To do:
1 - Answer these questions about the forum thread on the open neutral:
(a) What model of tester does the first poster use on the project circuits?
(b) How many outlets does #2 Bedroom have?
(c) According to the reply, where do poor push-in connections usually occur?
2 - Carry the forum thread on the open neutral forward from its last post.

Selected extract:
────

# Hot / Ground Reversed & Open Neutral



## Shirtpocket (Jun 2, 2007)

Project is to replace all the switches and outlets in a home just purchased by our Daughter and Son in Law. Fifteen year old home and some outlets were damaged and/or inoperative. Install GFI's where not mandated at the build date. Kitchen had GFI's but bathrooms did not, for example.

My favorite tool has been a GB Electrical Receptacle Tester & Circuit Analyzer GRT500A through all the project circuits. I check the circuit before doing any work and check the work as I move along. Test the GFI's too. 

Final Project Circuit, #2 Bedroom and Guest Bath. I've run into problems... 
I receive an Open Neutral reading from the tester on four outlets in the bedroom downline from a correctly working outlet. The ceiling fan in the bedroom has power but no Neutral and does not operate. 

I receive a Hot / Neutral Reversed indication when I turn on the Bathroom lightswitch with bulbs in. That switch sends power down one of the bundled Neutrals, in a bedroom box, HOT resulting in the Hot / Neutral Reversed. I don't understand why. (There is a functioning GFI in the Bath but it is part of an adjacent Bathroom circuit.)

#2 Bedroom has five outlets, including one upline and operating correctly. Two switches; one a switched outlet (operating correctly) and a Ceiling Fan (Hot but no Neutral) Bathroom has two switches, those being a light above the sink and an exhaust fan (both switches Hot but no Neutral). I have disconnected the jumpers to the remaining three bedroom outlets to simplify testing. These three outlets, when seperately powered by a test line, function correctly. 

Testing each hot to neutral gives no reading in the bedroom and bath for outlets and switches. Testing each switch and oullet from hot to ground gives a good reading. (I'm excepting the working upline outlet and switched outlet.)

All the outlets and switches are wired using the push pin access in the back. I've uncovered no extra wires, added outlets or anything else crazy.

I have exhausted my skills. I have a multimeter and reasonable knowledge, but don't know what to look for regarding the Hot / Neutral Reverse down the neutral line when turning on the bathroom light. That combined with the Open Ground brings me to a standstill. 
I'd appreciate some help.


----------



## HouseHelper (Mar 20, 2007)

Have you checked for a loose neutral wire at the receptacles that are working properly? The pushin connectors are notorious for giving poor connections, usually at the last working outlet in the circuit.


----------



## Shirtpocket (Jun 2, 2007)

I routinely clip the end off a wire and peel back insulation to expose new wire before inserting into the pushpin receptacle. I install a good grade outlet and have had no problems to date....famous last words. I will amend the process starting now.

────

Supplied material:
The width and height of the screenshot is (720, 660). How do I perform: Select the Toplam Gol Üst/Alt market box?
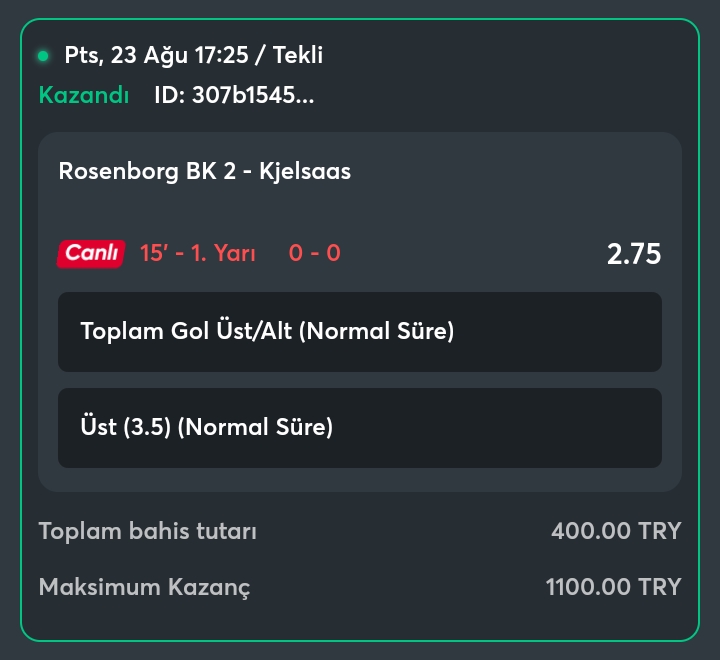click(x=360, y=332)
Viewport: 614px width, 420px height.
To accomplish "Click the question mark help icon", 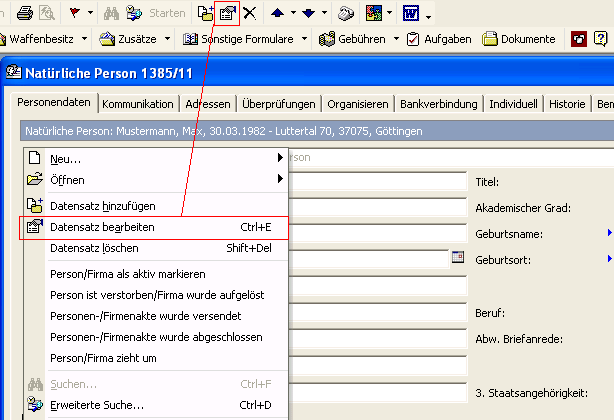I will click(x=578, y=40).
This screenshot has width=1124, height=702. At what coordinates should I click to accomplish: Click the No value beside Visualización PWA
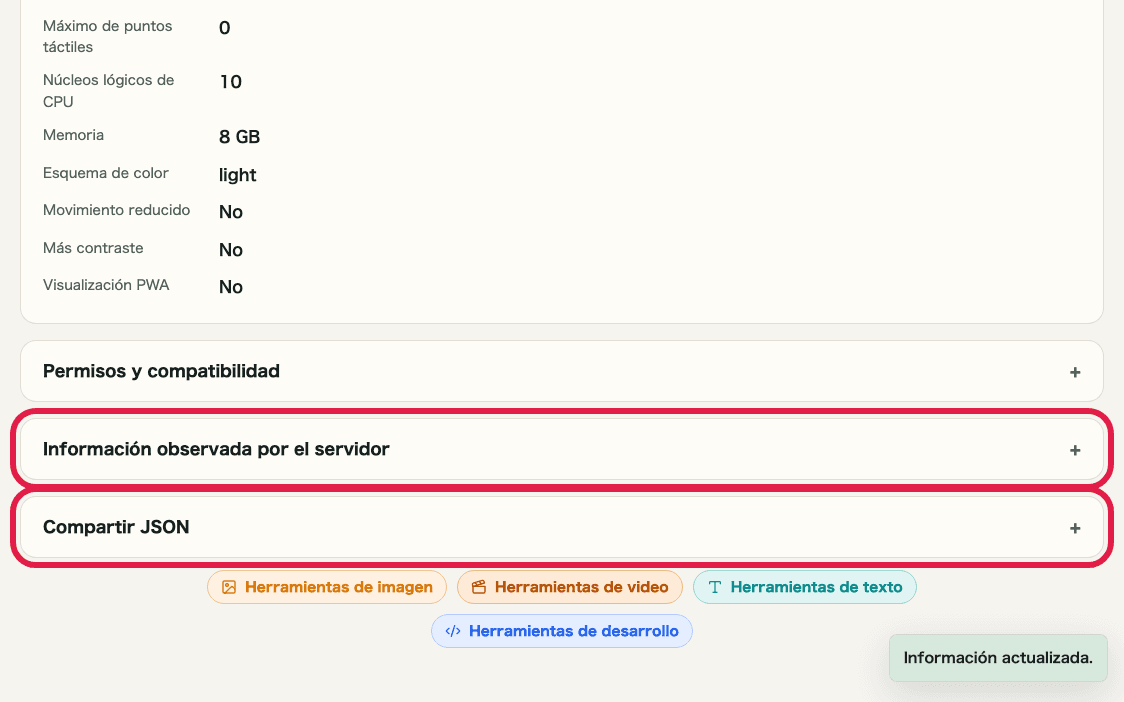point(230,287)
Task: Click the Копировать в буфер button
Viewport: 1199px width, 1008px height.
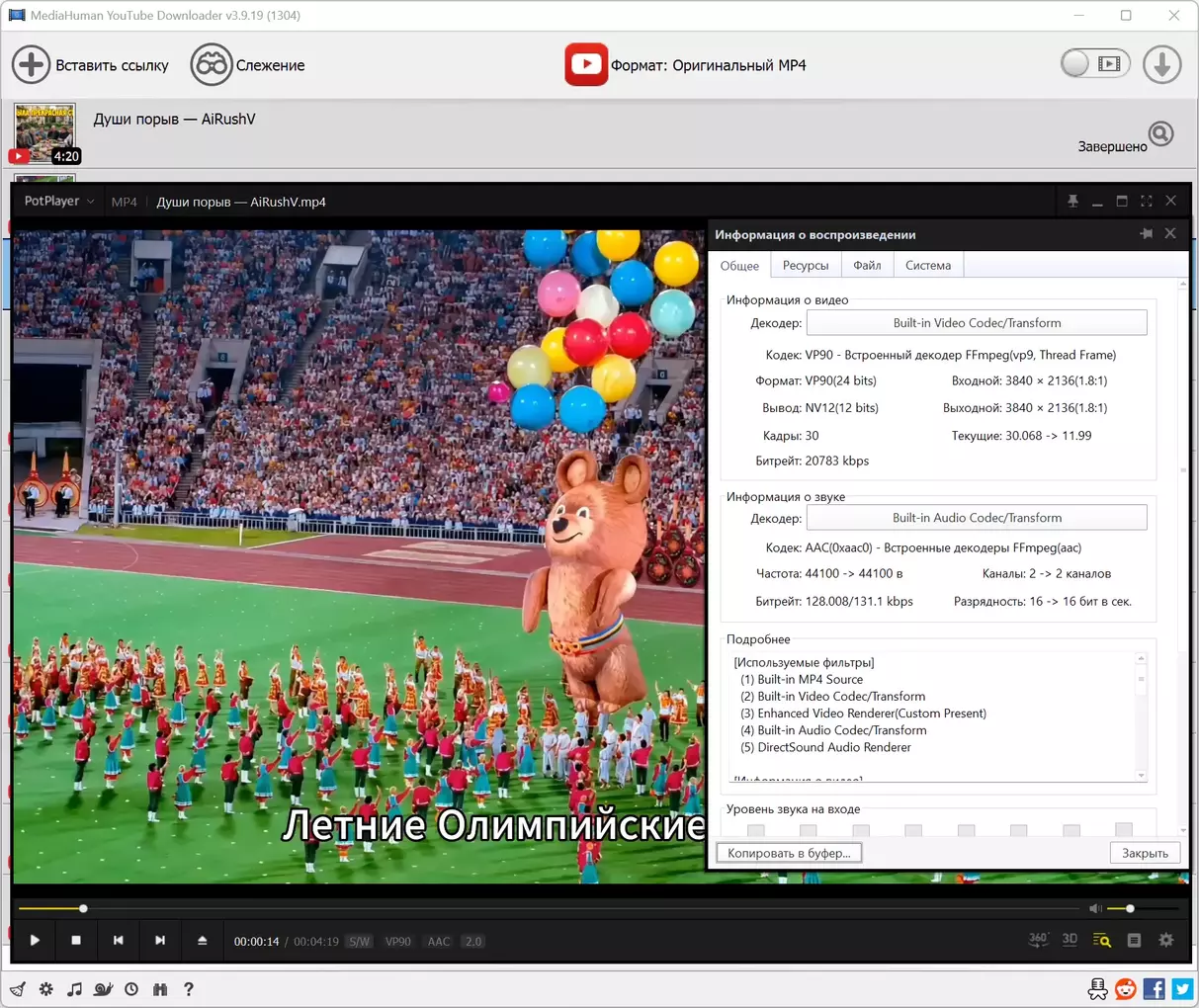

────

Final answers:
1 -
(a) A GB Electrical Receptacle Tester & Circuit Analyzer GRT500A.
(b) Five, including one upline that works correctly.
(c) Usually at the last working outlet in the circuit.

2 -
I have gone so far as to unbundle the neutrals and discovered the hot being transferred down the neutral. I am at a total loss why I would lose the neutral on the balance of the circuit for the outlets, lights, fans. Equally, I am puzzled why the Hot / Neutral Reverse. 

Giving it some additional thought, I may have to unbundle the hot leads and treat each leg as a seperate circuit until I am able to isolate the problem. I'm sure it is right in front of me but where? Drawing out the circuit wiring from memory, the functioning outlets may come from the same bundle and so I am puzzled as t what I am looking for. The Bedroom and Bath wiring is bundled in a deep box behind the bedroom wall switches. 

I'm not afraid of work but I'm looking for the most direct path to results. My work is very neat and I routinely label my wiring so as not to make simple mistakes. I have verified my assembly but there must be a broken wire or poor/non-existant contact in the circuit.

I'm still looking for additional information. I created the problem so I would like to feel I can undue my error.

Thanks for your input.


----------



## Speedy Petey (Feb 1, 2004)

Shirtpocket said:


> I have gone so far as to unbundle the neutrals and discovered the hot being transferred down the neutral. I am at a total loss why I would lose the neutral on the balance of the circuit for the outlets, lights, fans. Equally, I am puzzled why the Hot / Neutral Reverse.
> 
> Giving it some additional thought, I may have to unbundle the hot leads and treat each leg as a seperate circuit until I am able to isolate the problem.


Now why would you want to go and do this??? Do you know where each wire is going? Can you trace each wire?
How do you know _"the hot [is] being transferred down the neutral"_? How do you know it is not a switch loop?

If you are unsure of what you are doing you should NEVER take splices apart!


----------



## Shirtpocket (Jun 2, 2007)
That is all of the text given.